> [PASSAGE FOR REVIEW]
Politicians discussed the package with the plant's owners in a three hour meeting in London on Monday.
The plant's majority shareholder, Rio Tinto Zinc had originally rejected the offer, saying it was too little.
The Secretary of State for Wales Peter Hain said the board members would discuss it further on Tuesday.
The plant currently buys electricity cheaply from the nearby Wylfa Power Station.
Jobs will be lost, and metal production will come to an end on the site, at the end of September, when that deal comes to an end.
Before the meeting, Mr Hain said there was a "glimmer" of hope the plant could be saved.
One way forward would be to rearrange the rescue package, he said.
"It would remain in the same envelope - same total over four years, but given the high price of aluminium it could be front loaded," he said.
Mr Hain denied the rescue package would only provide a short-term solution, because part of the "obligation and purpose" of the money was to construct a new bio-mass power station on the site, to provide "long-term, secure" electricity supply.

> [INFORMATION SUPPLIED]
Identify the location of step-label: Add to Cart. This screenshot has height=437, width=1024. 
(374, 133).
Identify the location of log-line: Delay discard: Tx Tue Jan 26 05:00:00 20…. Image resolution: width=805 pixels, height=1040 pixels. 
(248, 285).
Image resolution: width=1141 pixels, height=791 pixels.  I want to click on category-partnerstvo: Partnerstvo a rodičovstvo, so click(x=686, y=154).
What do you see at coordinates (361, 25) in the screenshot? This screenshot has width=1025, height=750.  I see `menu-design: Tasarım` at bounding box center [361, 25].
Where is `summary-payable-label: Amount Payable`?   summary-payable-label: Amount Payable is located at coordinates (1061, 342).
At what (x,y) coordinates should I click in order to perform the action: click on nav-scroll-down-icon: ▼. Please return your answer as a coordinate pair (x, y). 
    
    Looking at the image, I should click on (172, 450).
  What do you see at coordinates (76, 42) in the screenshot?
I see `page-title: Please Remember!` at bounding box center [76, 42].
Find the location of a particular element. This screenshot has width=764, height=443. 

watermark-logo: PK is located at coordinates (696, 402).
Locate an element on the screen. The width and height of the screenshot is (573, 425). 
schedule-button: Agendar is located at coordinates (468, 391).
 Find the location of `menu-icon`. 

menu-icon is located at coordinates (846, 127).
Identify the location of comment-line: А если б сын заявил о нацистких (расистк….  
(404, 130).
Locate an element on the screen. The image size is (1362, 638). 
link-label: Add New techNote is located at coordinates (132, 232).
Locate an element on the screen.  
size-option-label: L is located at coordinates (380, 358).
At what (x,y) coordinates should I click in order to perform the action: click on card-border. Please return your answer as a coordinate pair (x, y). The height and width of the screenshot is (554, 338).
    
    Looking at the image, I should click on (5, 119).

> [YOUR ASSIGNMENT] Edit the passage on the rescue package for the plant: write out everything from "The plant's majority" down to "further on Tuesday.", with "Wednesday" put in place of "Tuesday".

> [ANSWER SPACE]
The plant's majority shareholder, Rio Tinto Zinc had originally rejected the offer, saying it was too little.
The Secretary of State for Wales Peter Hain said the board members would discuss it further on Wednesday.